Вот оно тебе – мое признание!

Ты понял теперь, как это происходило?

До ареста и последовавшего вскоре заключения в эту больницу с диагнозом невменяемости при совершении преступления я дни напролет составлял воззвания против англосаксонского империализма, вставлял в бомбы часовые механизмы, в общем, все шло по обычной программе подрывной деятельности. Мне недоставало твоих поцелуев, но отвлекать тебя от дела я не мог, тебе надо было готовиться к путешествию, в которое я направил тебя именно потому, что не мог туда отправиться сам.

Но ночью! Ночь будто масла в огонь подливала моим самым несбыточным грезам.

Англичане сделали с нами то, что мы сделали с индейцами, а американцы сделали с англичанами то, что англичане сделали с нами. Я всем за всех хотел отомстить. Мне мерещились горящие города, проекторы, крутившие ленту фильма в пустоту без экрана. Я видел кукурузные поля, объятые пламенем. Я видел иезуитов, которых постигла кара. Я видел, как сквозь крыши длинных домов прорастают деревья. Я видел, как убивает робкая лань, с которой содрали шкуру. Я видел наказанных индейцев. Я видел, как хаос пожирает позолоченную крышу парламента. Я видел, как вода разъедает копыта зверей у водопоя. Я видел залитые мочой костры ритуальных торжеств, заправочные станции, целиком уходящие под землю, магистрали дорог, засасываемые диким болотом.

Тогда мы были с тобой очень близки, дружок. Тогда я шел по твоим стопам.

Пожми же мне руку мою духовную и не забывай меня. Тебя нежно любил человек, для которого сердце твое было раскрытой книгой, тени твоих грез становились моим прибежищем. Вспоминай иногда, как нам вместе бывало хорошо.

Я обещал тебе письмо, полное радости, помнишь?

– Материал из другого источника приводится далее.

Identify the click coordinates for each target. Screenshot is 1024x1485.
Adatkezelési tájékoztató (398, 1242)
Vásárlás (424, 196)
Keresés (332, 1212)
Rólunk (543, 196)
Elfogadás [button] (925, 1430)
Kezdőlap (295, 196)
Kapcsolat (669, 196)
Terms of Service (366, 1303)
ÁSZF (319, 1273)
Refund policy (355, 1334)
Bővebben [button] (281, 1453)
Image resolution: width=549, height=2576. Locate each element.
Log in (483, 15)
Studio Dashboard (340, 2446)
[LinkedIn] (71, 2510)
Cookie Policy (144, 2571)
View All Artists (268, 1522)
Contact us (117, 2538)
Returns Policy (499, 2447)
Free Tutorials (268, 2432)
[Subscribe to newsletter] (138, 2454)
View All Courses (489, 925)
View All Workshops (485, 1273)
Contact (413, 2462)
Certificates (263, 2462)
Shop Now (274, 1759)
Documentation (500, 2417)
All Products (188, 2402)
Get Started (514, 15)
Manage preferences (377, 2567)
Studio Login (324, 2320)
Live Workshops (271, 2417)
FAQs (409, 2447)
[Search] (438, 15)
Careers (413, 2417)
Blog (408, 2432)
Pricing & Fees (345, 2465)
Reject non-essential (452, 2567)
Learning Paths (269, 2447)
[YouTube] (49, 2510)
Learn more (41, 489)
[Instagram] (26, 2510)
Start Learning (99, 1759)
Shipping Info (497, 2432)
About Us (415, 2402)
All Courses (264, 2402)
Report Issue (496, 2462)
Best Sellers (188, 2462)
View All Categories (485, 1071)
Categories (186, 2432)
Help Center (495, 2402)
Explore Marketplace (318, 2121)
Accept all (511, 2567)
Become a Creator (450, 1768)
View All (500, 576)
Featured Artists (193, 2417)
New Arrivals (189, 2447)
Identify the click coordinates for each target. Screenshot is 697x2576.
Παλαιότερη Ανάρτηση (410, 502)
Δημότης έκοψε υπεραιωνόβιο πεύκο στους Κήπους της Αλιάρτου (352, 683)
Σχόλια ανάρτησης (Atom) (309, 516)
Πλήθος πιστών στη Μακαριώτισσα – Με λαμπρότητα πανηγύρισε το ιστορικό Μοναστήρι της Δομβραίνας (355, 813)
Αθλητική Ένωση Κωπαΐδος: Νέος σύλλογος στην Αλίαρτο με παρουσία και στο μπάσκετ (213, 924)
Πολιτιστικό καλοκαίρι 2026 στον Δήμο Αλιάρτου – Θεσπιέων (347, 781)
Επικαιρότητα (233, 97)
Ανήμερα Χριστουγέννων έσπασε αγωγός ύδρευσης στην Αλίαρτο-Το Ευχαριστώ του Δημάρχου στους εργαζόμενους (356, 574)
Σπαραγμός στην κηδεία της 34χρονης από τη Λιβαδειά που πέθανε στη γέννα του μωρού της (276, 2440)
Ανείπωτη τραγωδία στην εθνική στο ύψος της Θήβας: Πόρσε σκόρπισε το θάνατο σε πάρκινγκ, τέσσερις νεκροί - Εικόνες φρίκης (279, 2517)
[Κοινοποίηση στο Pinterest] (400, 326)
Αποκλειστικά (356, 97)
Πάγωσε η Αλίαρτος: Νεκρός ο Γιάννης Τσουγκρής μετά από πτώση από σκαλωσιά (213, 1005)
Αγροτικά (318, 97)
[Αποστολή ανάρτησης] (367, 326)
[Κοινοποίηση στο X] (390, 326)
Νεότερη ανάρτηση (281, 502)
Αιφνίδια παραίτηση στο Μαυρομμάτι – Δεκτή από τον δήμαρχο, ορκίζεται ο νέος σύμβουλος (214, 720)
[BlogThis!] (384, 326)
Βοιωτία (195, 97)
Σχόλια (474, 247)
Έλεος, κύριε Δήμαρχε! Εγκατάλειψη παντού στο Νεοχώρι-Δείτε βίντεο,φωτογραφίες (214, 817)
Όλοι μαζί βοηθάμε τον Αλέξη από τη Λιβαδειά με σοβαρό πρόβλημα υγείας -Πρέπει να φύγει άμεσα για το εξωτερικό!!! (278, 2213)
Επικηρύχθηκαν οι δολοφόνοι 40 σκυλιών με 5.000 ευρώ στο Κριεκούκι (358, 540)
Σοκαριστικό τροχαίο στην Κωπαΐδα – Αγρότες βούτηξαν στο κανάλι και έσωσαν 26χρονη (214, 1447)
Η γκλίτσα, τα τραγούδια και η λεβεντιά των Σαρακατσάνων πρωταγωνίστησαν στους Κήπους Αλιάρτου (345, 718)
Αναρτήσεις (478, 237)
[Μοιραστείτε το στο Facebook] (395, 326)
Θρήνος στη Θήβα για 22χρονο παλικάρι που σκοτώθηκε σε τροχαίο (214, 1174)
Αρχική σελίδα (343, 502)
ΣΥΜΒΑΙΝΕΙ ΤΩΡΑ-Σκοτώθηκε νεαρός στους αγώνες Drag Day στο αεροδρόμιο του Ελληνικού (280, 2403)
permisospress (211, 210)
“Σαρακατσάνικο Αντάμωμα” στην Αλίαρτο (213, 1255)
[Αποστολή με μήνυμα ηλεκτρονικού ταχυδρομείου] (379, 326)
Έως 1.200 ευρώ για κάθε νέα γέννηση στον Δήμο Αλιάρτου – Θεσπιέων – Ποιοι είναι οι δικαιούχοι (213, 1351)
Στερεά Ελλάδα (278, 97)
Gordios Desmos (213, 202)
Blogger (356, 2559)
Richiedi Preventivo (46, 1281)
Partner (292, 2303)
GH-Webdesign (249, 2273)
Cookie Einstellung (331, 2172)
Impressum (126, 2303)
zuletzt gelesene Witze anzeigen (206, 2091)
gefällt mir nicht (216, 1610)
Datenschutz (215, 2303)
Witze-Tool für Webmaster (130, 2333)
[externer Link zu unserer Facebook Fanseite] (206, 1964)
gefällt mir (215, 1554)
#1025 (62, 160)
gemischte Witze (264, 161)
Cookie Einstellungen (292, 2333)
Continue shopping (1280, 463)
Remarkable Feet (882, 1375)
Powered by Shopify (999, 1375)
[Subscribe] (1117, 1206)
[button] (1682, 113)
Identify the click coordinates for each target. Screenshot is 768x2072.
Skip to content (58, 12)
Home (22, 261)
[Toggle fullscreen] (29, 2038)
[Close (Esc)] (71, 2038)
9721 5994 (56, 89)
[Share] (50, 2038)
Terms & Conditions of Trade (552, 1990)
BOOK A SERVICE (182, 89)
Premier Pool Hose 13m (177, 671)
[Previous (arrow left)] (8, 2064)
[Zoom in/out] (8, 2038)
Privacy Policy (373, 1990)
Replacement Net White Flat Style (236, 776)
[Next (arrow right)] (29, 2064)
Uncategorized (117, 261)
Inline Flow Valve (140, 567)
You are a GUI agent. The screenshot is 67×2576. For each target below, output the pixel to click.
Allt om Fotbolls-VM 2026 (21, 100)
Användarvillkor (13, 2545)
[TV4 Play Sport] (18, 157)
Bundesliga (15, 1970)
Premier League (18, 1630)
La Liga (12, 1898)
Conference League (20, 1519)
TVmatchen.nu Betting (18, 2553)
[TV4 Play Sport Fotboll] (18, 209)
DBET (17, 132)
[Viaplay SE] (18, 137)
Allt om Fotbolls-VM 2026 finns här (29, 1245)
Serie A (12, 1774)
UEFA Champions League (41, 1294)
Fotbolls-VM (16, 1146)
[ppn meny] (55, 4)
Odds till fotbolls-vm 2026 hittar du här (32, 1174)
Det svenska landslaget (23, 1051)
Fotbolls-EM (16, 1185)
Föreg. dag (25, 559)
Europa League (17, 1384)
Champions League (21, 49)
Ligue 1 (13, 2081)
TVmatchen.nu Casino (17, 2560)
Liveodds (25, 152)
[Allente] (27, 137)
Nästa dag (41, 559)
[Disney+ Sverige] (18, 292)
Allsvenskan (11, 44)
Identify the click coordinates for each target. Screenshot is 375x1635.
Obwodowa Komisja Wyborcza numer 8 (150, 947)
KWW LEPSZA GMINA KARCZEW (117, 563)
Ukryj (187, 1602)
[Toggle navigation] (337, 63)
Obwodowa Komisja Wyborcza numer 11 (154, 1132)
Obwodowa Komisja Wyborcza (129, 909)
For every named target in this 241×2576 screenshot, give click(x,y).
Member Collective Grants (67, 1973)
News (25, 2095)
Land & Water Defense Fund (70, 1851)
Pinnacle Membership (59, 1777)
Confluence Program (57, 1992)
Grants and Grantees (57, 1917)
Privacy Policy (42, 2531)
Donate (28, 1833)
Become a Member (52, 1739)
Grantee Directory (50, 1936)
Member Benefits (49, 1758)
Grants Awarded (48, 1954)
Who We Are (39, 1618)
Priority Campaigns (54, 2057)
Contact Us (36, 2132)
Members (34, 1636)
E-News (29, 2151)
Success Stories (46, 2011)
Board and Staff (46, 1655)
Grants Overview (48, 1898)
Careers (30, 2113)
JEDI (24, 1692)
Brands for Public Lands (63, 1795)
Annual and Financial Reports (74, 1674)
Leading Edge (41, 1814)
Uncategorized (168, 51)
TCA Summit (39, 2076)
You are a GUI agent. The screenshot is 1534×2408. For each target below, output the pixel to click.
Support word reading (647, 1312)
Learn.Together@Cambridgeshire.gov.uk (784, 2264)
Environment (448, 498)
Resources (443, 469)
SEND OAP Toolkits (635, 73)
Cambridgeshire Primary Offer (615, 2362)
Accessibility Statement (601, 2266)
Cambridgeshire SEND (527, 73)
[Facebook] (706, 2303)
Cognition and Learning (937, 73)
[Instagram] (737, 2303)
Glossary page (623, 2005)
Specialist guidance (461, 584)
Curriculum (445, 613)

Мне хочется снять с тебя тяжкую ношу последнего бремени – бесполезной истории, груз которой приводит тебя в смущение, доставляет тебе такие страдания. Мужчины твоего склада обычно всю жизнь остаются примерно на том же уровне, на котором были при крещении.

Жизнь предначертала мне быть человеком действия – я беру на себя ответственность. Тебе не надо больше лезть в это дерьмо. Не надо тебе вникать в обстоятельства смерти Катерины Текаквиты и ломать себе голову, размышляя о случившихся после этого чудесах, описанных в хрониках. Читай об этом не напрягаясь, расслабленно, как будто следишь за полетом мухи или комара.